Il se dirigea vers une petite porte qui n'était point celle où l'inconnue voilée venait de se montrer; mais Madeleine l'arrêta encore.

– Assurez-moi dit-elle, qu'il n'arrivera point malheur à M. Joseph, en suite de tout ceci.

– Comment! s'écria Marais, malheur? Pourquoi? Voici déjà deux ans que Robert-François Damiens a été roué en place de Grève, et je n'ai pas ouï dire qu'il ait laissé derrière lui des complices.

– A-t-on idée de me parler de Damiens à propos de ce brave homme-là! fit la veuve. C'est la douceur même! S'il avait une mouche à tuer, il sonnerait la chambrière. J'entendais tout bonnement qu'un chacun peut se trouver dans l'embarras, pas vrai, M. Marais, avoir des dettes…

– Bien! bien! C'est un banqueroutier?

– Je ne dis pas cela…

– Mais vous le pensez… Qu'il soit ce qu'il voudra, ce n'est pas lui qui m'occupe, mais bien la ravissante inconnue. J'ai un flair étonnant pour ces choses-là, voyez-vous: je parierais que nous sommes sur la piste d'une bonne aventure. Donc, découplons les chiens, et en chasse, ma commère!

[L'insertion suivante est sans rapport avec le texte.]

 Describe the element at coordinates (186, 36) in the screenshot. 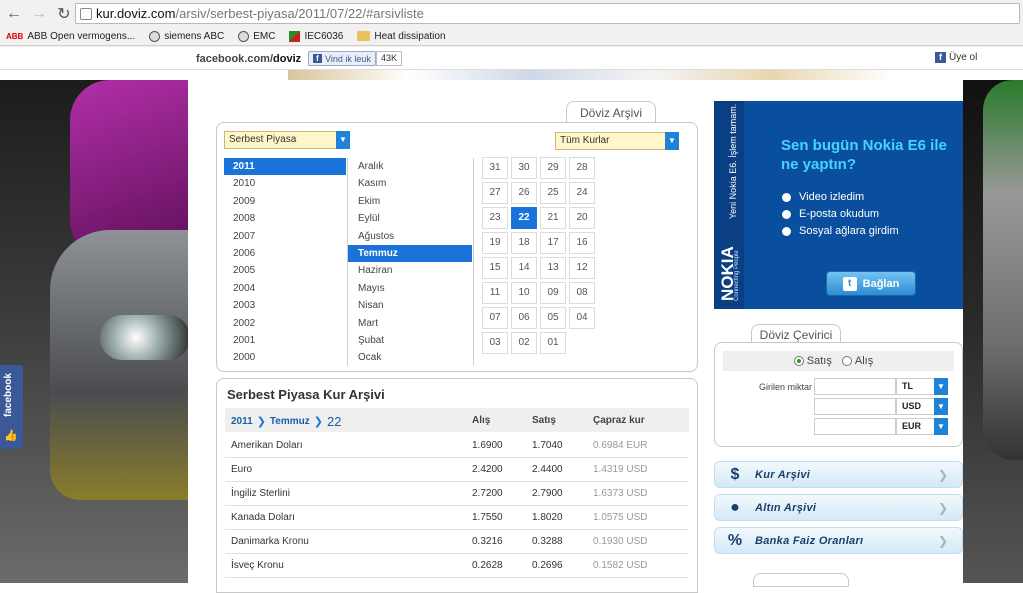

I see `bookmark-siemens: siemens ABC` at that location.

Il savait le chemin, car il passa le premier. La porte donnait accès sur un couloir étroit et assez long, à l'extrémité duquel s'ouvrait une toute petite chambre qui prenait jour sur le corridor. La veuve et l'inspecteur y entrèrent sans bruit, et le carreau dormant qui laissait passer un peu de lumière fut aveuglé à l'aide d'un rideau dont la chute suffit à produire une complète obscurité.

Dans cette nuit, on entendit un bruit à peine perceptible et pareil au grinchement d'un guichet qui s'ouvre.

Aussitôt une lueur vague apparut, désignant dans la muraille, à quatre pieds du sol, un disque qui avait à peu près le diamètre et l'apparence d'une écumoire, percée d'une multitude de trous brillants.

C'était l'œil de Madeleine Homayras qui venait de s'ouvrir.

À trois pas, cela faisait l'effet d'une petite lune luisant discrètement dans le noir. M. Marais s'en approcha sur la pointe du pied, gaiement et souriant d'avance au succès de sa chasse; mais à peine son regard eût-il passé au travers du tamis, qu'il se rejeta en arrière avec effroi, balbutiant d'une voix altérée:

– Venez donc ici, ma commère! Je vois trente-six chandelles, moi! on dirait qu'ils ont fait la fin au bonhomme!

La veuve, qui était restée auprès de la porte, ne fit qu'un saut jusqu'à la muraille, pendant que ce cri s'étouffait dans sa gorge:

– M. le gouverneur assassiné! chez moi! aux Trois-Marchands! ce serait pour en perdre la tête!

Elle repoussa l'inspecteur stupéfait, qui tremblait vraiment, pour tout de bon, et regarda à son tour dans la chambre voisine.

1Washington, alors major au service de l'Angleterre, fit tirer en pleine paix sur M. de Jumonville de Villiers, qui avait l'épée au fourreau et portait en outre le drapeau parlementaire. La première épithète appliquée au nom du très illustre libérateur des États-Unis par les gazettes européennes fut celle-ci: Coquin. Le fait est contesté (en Amérique).